Shepstone Management Company, Inc.
Duke University’s Nicholas School for the Environment long sold its soul to the Park Foundation, but it’s latest deliverable is a real hunker-junker.
Energy In Depth has a great story today about yet another piece of junk science from the Duke University Nicholas School for the Environment. Duke is on the Park Foundation payroll of sorts, as is obvious from this 2014 grant made by Park:
This particular grant, although it relates to wastewater disposal and not to the subject of Duke’s latest piece of junk science, is one of three such grants given to the school to attack fracking. They have, in return, published several reports making Park very happy.

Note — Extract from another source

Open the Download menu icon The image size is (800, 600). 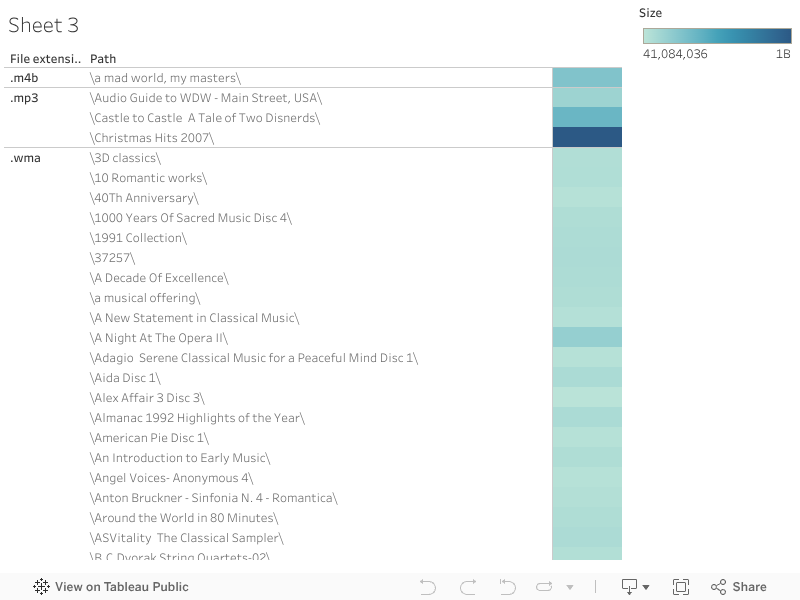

The most recent is about roads and it’s a real hunker-junker.
The EID story is about a Duke study entitled “Transport of hydraulic fracturing waste from Pennsylvania wells: A county-level analysis of road use and associated road repair costs.” It was done with the help of the U.S. Geological Survey, normally a pretty unbiased professional source of information, but I have to wonder if they weren’t co-opted in this case.
Why? Well, consider this conclusion:
Local roads experienced the greatest amount of truck traffic and associated costs ($1.1-6.5 M) and interstates, the least ($0.3-1.6 M). Counties with oil and gas development experienced the most truck traffic and incurred the highest associated roadway costs. However, many counties outside the active development area also incurred roadway repair costs, highlighting the extension of UOG development’s spatial footprint beyond the active development area.
Now, consider this excerpt from the study, which is the only discussion of revenues off-setting theoretical road costs (emphasis added):
Revenue generated specifically from oil and gas originally came from impact fees as haulers bought bonds to cover the costs of driving trucks exceeding roads’ weight limit. Currently, the main source of revenue comes from Act 13, which was passed in 2012 and which imposes a per-well fee on unconventional wells (including those drilled in 2011).
Anyone with the slightest familiarity with natural gas development knows immediately what’s missing and it’s huge. As EID notes, the Duke study covers the period from July 2010 until December 2013 and concluded “the estimated cost to repair roads damaged by trucks transporting unconventional oil and gas waste ranged from $3 million to $18 million” with total potential costs for all wells somehow being roughly $214 million. No reconciliation of these numbers is offered. Moreover, no attempt is made to directly compare costs and revenues; they’re both discussed, but always in apples and oranges fashion.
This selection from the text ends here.